• _Brief_
Look at each line below and tally those holding "will"; answer with that figure and nothing else.

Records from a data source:

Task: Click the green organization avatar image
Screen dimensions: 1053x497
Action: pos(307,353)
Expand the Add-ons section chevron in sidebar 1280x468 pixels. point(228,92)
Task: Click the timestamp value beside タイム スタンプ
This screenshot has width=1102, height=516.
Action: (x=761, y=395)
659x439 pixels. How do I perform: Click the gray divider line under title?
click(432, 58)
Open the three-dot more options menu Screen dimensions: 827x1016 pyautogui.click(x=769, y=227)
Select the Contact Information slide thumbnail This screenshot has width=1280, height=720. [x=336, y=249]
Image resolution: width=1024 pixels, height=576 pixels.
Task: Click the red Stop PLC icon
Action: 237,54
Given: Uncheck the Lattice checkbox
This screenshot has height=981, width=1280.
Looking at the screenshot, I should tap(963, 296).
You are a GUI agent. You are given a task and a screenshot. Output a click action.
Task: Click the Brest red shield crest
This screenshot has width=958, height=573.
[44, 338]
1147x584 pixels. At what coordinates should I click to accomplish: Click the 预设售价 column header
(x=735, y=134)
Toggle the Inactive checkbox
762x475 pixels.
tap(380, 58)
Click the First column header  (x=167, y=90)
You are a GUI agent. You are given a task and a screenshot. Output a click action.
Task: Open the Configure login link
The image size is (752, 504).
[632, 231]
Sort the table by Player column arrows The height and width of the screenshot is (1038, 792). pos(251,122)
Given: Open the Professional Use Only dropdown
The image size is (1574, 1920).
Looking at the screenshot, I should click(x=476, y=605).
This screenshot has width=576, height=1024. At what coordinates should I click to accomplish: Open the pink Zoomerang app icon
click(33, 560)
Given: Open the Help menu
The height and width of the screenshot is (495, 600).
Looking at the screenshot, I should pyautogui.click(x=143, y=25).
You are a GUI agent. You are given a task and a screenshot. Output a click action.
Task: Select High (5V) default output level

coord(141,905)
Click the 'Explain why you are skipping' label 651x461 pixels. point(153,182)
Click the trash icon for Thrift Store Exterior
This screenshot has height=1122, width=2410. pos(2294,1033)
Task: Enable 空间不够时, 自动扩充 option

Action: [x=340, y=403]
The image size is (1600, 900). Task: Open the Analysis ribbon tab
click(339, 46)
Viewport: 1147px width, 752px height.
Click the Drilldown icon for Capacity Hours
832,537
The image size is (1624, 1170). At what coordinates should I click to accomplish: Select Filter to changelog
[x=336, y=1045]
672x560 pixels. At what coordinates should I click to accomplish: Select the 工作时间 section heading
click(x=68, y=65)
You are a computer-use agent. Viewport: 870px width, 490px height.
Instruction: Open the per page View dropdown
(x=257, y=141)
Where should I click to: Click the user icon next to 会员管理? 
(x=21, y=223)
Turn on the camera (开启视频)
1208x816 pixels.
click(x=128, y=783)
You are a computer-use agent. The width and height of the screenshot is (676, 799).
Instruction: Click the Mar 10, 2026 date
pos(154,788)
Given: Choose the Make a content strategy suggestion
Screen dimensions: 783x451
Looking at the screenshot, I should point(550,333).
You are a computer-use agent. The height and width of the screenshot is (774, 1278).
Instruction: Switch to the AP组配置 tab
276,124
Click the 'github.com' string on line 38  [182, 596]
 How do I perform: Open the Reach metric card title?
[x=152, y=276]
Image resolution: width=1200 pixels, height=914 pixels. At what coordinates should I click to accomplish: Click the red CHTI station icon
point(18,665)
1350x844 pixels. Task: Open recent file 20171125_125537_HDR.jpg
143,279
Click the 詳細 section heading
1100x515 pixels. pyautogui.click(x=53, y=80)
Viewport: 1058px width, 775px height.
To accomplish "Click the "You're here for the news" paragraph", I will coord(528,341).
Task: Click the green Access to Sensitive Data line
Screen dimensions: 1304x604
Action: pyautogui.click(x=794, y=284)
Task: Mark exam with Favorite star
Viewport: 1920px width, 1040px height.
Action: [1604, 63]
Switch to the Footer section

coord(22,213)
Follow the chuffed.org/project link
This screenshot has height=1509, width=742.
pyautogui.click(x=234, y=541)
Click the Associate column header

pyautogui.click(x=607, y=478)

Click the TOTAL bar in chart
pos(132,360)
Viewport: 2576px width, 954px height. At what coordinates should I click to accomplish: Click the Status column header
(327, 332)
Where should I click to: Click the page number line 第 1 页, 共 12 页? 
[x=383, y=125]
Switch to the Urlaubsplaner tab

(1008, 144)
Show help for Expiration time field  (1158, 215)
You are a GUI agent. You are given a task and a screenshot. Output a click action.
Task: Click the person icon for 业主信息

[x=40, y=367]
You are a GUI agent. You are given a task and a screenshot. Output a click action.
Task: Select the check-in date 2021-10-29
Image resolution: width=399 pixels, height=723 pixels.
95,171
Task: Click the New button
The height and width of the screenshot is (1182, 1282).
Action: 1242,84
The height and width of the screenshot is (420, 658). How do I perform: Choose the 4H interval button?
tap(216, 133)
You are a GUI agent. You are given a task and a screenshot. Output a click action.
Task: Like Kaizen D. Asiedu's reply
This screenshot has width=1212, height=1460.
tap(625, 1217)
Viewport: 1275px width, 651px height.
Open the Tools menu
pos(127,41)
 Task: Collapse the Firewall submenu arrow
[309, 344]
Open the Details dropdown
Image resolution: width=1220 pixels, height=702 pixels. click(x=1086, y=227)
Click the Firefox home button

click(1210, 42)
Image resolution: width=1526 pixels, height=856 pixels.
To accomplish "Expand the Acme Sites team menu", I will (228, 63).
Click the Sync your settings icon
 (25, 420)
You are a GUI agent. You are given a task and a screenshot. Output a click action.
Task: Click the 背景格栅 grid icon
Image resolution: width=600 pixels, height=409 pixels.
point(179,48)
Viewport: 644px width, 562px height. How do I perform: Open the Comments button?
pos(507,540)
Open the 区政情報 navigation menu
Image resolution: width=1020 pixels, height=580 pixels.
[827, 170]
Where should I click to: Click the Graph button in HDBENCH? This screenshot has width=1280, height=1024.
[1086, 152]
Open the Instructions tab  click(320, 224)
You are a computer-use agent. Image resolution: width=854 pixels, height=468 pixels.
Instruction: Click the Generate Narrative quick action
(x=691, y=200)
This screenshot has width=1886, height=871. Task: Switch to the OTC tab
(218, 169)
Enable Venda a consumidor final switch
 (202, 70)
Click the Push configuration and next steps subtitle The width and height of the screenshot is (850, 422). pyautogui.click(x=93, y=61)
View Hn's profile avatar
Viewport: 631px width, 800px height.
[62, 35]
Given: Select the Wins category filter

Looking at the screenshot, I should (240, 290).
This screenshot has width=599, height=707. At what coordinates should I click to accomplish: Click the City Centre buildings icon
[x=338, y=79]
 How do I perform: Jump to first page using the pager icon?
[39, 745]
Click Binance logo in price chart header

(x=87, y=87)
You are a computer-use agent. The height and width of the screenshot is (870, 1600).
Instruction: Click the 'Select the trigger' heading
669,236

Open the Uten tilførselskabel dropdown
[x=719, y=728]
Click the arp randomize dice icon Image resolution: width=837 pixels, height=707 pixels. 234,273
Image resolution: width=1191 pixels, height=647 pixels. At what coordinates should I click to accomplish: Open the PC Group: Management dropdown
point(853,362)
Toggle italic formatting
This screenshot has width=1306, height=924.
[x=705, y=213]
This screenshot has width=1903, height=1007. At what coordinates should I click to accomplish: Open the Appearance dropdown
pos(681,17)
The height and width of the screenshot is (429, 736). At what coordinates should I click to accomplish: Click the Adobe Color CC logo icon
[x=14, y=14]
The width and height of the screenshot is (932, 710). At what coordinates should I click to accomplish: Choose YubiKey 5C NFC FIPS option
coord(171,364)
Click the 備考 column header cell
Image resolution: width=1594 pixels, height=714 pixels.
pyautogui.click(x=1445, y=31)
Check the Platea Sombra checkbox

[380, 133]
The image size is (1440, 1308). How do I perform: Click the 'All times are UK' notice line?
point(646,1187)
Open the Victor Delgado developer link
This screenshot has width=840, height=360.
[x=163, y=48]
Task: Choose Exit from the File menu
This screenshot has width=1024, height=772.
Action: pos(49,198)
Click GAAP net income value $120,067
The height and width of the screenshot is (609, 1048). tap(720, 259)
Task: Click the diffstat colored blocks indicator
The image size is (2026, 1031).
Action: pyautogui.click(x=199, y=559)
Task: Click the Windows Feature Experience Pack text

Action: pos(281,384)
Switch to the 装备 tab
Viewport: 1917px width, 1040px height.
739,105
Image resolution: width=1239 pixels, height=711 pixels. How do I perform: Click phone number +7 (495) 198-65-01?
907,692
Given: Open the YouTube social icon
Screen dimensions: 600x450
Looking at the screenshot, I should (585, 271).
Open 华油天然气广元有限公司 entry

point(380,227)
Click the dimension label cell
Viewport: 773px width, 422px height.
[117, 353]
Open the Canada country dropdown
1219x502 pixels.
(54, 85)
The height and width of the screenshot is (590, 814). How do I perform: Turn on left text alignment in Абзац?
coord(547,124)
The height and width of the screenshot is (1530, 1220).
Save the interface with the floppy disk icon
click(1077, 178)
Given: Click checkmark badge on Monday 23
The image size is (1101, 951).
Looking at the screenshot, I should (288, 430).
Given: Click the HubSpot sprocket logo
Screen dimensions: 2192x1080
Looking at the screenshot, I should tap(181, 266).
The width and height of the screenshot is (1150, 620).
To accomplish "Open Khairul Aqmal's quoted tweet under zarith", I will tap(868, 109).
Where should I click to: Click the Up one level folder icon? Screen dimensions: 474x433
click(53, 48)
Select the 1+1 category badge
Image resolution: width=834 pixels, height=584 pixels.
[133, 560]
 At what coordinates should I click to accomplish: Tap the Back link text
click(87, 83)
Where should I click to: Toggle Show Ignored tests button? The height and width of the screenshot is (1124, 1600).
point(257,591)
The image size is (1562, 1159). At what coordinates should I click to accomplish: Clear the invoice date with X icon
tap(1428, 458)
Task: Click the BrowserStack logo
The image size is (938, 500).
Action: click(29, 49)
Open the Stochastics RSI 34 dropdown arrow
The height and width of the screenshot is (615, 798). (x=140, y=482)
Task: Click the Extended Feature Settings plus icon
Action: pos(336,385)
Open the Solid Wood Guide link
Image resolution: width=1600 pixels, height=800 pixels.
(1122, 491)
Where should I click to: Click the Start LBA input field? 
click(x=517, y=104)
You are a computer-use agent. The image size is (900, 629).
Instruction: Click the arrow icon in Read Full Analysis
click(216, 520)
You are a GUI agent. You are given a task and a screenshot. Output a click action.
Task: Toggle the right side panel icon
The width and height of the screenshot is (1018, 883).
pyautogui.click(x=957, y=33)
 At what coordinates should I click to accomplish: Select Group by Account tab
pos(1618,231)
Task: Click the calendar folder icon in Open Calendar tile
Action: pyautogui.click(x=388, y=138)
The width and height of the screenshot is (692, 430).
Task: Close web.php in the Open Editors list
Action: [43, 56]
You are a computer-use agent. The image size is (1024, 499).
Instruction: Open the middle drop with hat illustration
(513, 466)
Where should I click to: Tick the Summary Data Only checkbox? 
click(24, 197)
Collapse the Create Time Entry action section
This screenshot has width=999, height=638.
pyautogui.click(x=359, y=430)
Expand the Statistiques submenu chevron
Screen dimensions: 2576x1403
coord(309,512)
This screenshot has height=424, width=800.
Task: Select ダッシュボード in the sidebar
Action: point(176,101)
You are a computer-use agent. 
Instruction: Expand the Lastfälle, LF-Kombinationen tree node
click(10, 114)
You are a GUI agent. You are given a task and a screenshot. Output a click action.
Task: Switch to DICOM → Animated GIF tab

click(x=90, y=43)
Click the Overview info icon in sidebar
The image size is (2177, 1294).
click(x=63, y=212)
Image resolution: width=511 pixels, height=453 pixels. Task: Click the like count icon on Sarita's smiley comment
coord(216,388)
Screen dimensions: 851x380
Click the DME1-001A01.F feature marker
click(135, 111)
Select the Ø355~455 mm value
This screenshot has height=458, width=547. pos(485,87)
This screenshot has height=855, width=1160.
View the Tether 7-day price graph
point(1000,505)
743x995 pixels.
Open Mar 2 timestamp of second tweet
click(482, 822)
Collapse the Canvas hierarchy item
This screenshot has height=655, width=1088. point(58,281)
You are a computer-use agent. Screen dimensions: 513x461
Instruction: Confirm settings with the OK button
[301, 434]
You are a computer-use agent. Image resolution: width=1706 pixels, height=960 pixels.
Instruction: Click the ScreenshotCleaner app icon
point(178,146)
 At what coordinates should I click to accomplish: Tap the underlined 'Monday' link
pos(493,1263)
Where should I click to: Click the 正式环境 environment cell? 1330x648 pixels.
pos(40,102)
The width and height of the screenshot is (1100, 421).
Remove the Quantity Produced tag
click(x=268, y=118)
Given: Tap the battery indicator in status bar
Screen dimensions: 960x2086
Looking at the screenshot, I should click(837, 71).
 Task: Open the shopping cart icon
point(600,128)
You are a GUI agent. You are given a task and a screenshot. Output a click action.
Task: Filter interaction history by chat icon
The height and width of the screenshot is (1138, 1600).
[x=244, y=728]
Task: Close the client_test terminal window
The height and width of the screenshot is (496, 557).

• _Written response_
3